[2009Toyotoad]

Too much advance creates a detonation issue, which on most modern powertrains means the ECU/ECM will automatically force timing retard to protect the engine.

The others options to play with are throttle control and cam lift/ profile. Cam Lift which modifies both the size of the valve openings and the duration. Note this part becomes tricky and varies from one engine design to another. Basically, some engines by their design won't support cam modification and will perform poorly in both power and fuel economy on any profile other than OEM Spec. The ford cologne 2.9 V-6 is a well known example of this.

Throttle control come in two flavors mechanical and electronic. Electronic works with drive by wire and requires the purchase of throttle controller unit and a bypass or boomslang wiring harness to intercept signal from sensors and recalibrate responses to those signal as outputs the the throttle control itself and the relative throttle range. Basically, if someone mashes the gas pedal they will only get a percentage of full throttle and rather than instantaneous response to the sharp stab at the pedal, the throttle only opens at the speed the throttle controller is programed to allow.
Mechanical throttle controllers are for cars without drive by wire technology and requires the use of governors, stop steps screws or bolts, and heavier throttle springs. The most common usage of this type of control was in commercial trucks and 4X4 vehicle where excessive throttle input... "stabing the pedal"... created safety or economy concerns.

VVT or variable valve timing takes advantage of valve open/close duration timing. The valve does not open any farther but it stays open or closed longer in the piston cycle.

These engines compensate for possible timing retard by the ECU/ECM by allowing the position of the VVT sensor to control timing advance or retard.

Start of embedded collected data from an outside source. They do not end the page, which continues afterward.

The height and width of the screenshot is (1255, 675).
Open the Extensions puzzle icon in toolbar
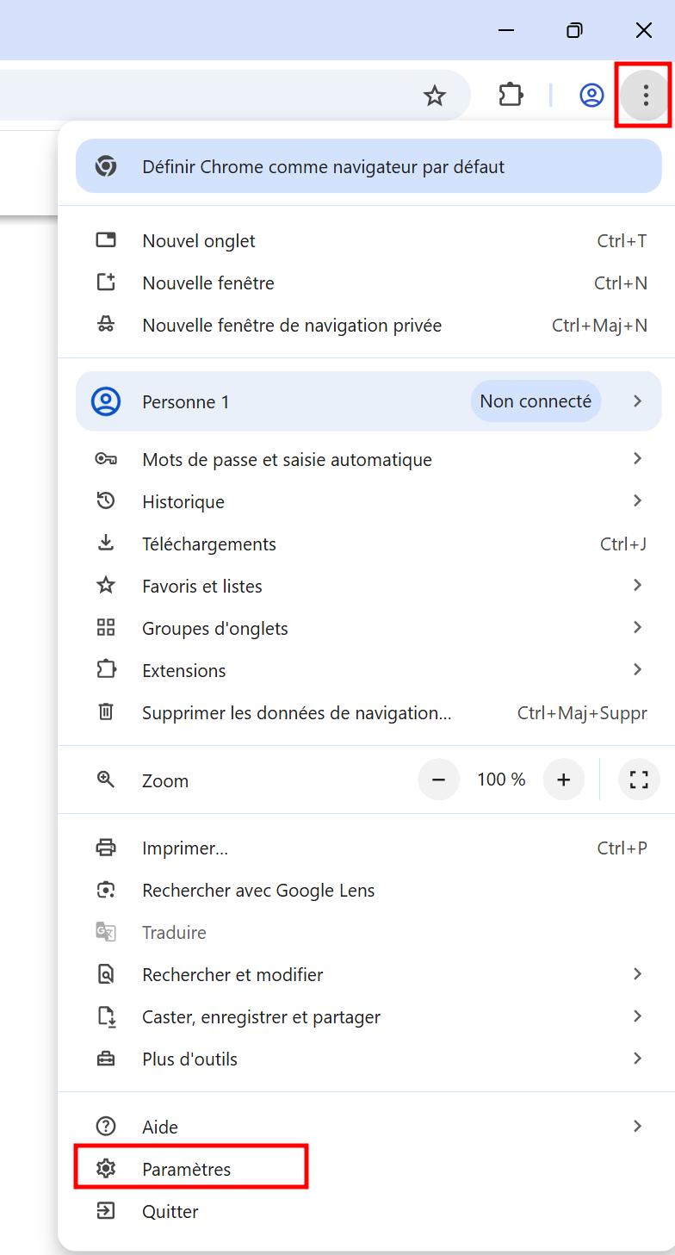(511, 95)
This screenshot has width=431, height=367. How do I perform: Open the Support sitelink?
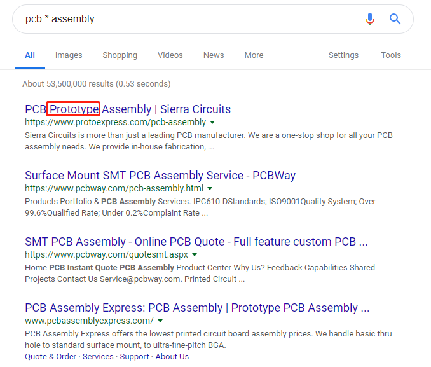pos(134,357)
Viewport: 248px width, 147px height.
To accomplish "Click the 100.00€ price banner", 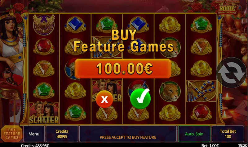I will 123,69.
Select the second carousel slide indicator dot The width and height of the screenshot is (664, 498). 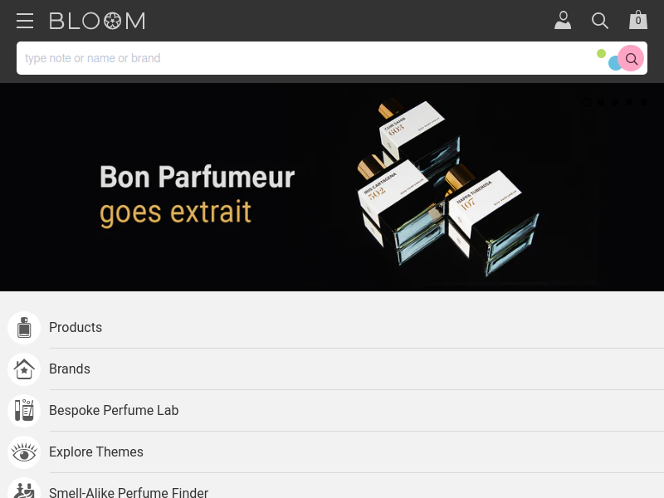pos(601,102)
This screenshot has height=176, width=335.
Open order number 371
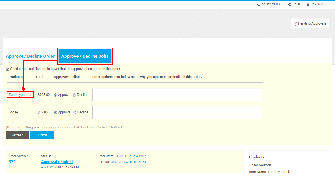click(x=12, y=162)

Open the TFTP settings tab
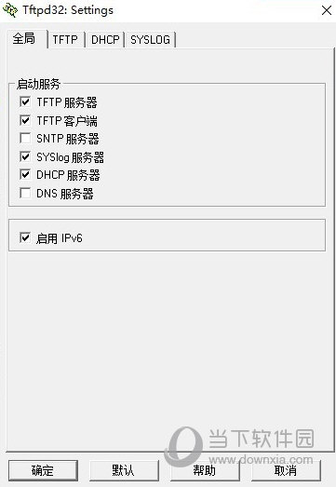point(65,39)
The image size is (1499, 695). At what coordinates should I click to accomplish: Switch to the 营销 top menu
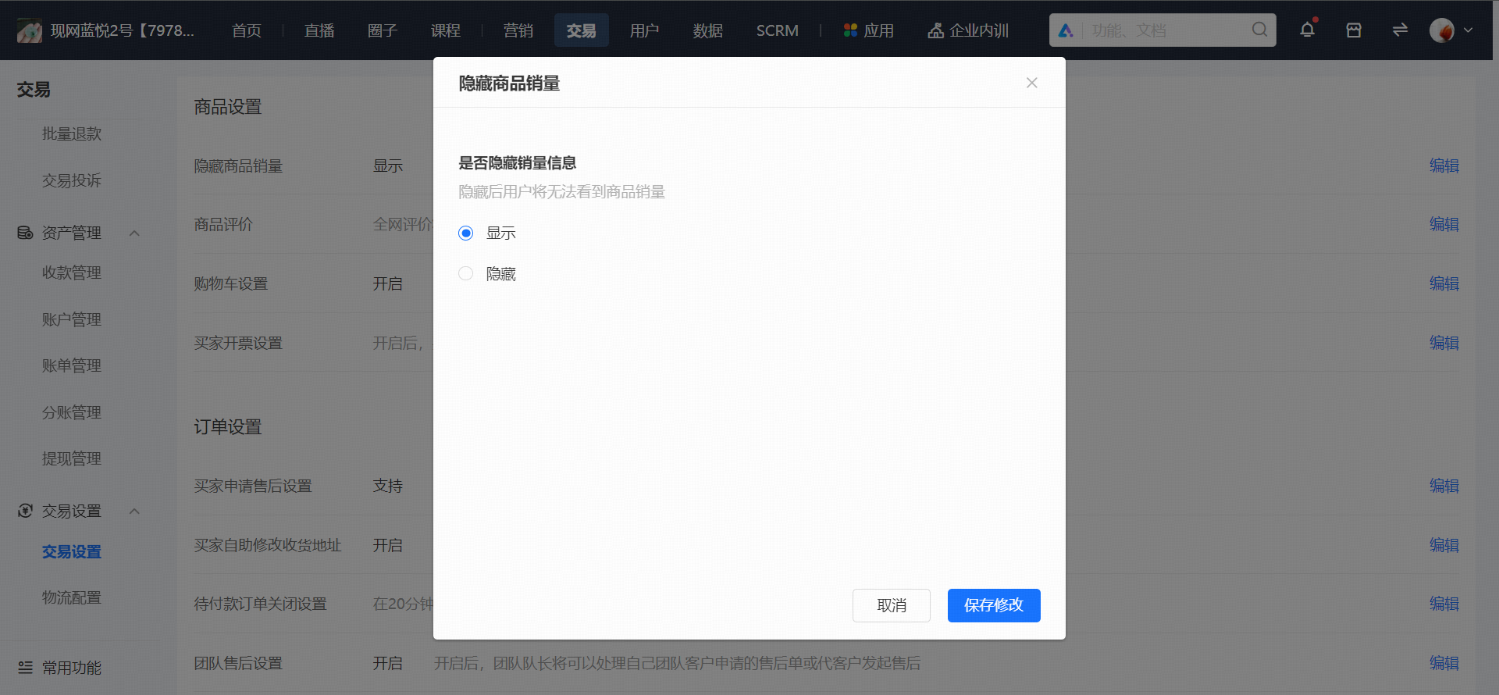(x=518, y=30)
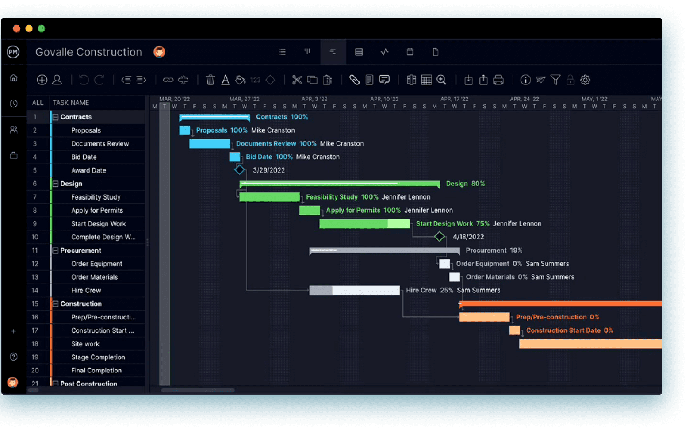
Task: Open the filter icon in the toolbar
Action: tap(555, 80)
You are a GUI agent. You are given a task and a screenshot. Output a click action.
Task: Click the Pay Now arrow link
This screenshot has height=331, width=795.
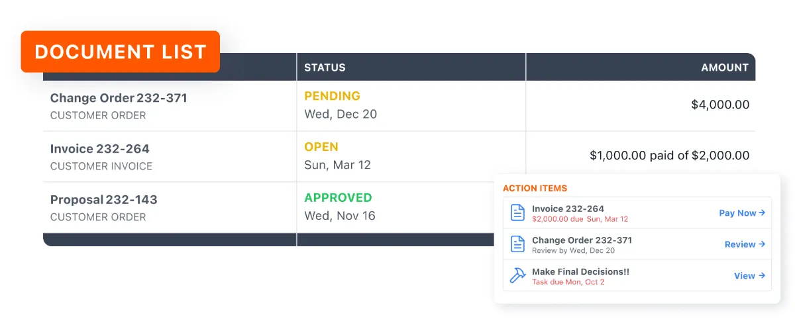pos(742,213)
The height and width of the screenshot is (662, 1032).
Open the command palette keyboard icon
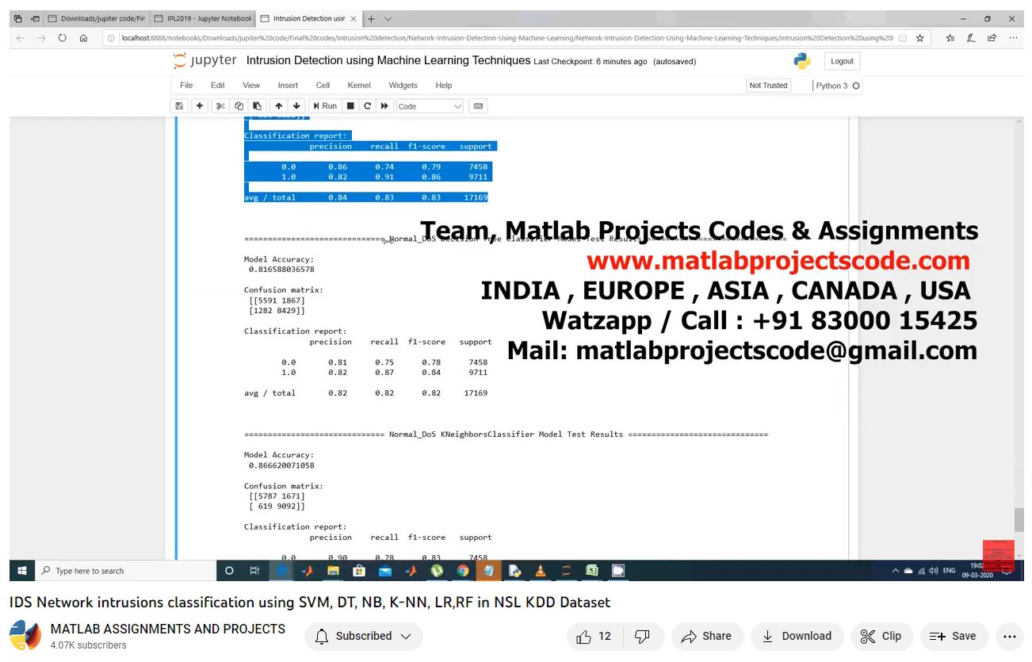pos(477,106)
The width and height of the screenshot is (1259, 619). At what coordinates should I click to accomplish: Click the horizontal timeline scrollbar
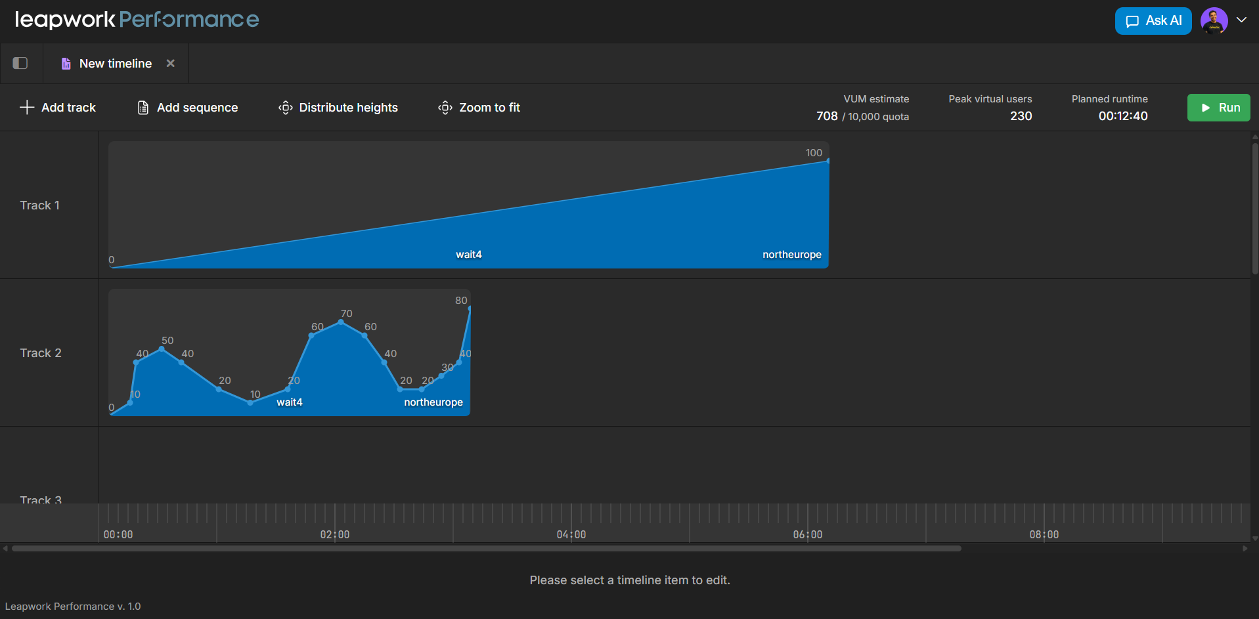click(x=486, y=549)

"To a certain degree" add on electronic throttle controller devices can be used to "tweak" the timing advance to optimal fuel economy over / power and performance. However, it is a rather narrow range of adjustment in which to play. Too much advance and the Knock sensor signal to the ECU to retard timing regardless of the input from the VVT sensor.

The electronic add on throttle controller can't force the ECU to ignore the sensor signal all together. If it could the ECU would start issuing DTC codes and light up the MIL on the instrument panel. i.e. "Not Good"

Trying to achieve the same kinds of control via mechanical throttle controller is a whole book or series of articles and debates within itself. Let's just say there are a myriad of ways to achieve that type of control and each has its benefits and pitfalls. Nobody ever gets it perfect and it always needs tinkering and modifications. As always successful mechanical throttle controlling varies by weather, driver, driving conditions and the vehicle itself.

Atkinson versus Otto cycle engines: the key here is where in the piston position cycle is the fuel/air charge ignited by spark. There are actually very few true Atkinson Cycle engines in cars. hybrids like the prius are actually "Atkinson like" cycle engines rather than true Atkinson engines. Otto engines ignite the fuel charge just before top dead center on the piston stroke, Atkinson at top dead center or slightly after TDC. For more of modern transportation the Otto theory was preferred other the Atkinson. Ignition at TDC added a stress load to the crank shaft and wrist pins, rings, piston, and bearings. Modern engines using the "Atkinson like" offset the position of the crankshaft from the piston to lessen these stresses and increase engine durability and lifespan. There is/was a larger risk or concern of pre-inginition or "dieseling" in an Atkinson cycle but this is still hotly debated. As the control over a pre-ignition condition have advanced so much since the original Atkinson designs.

I hope that a little more clarity to your question about using timing advance. If you really want to get even more into understanding of how timing advance works look into the Wankel engine design. Once you get a sense of how timing works on that rotary design it makes for a easier to understand piston engines designs.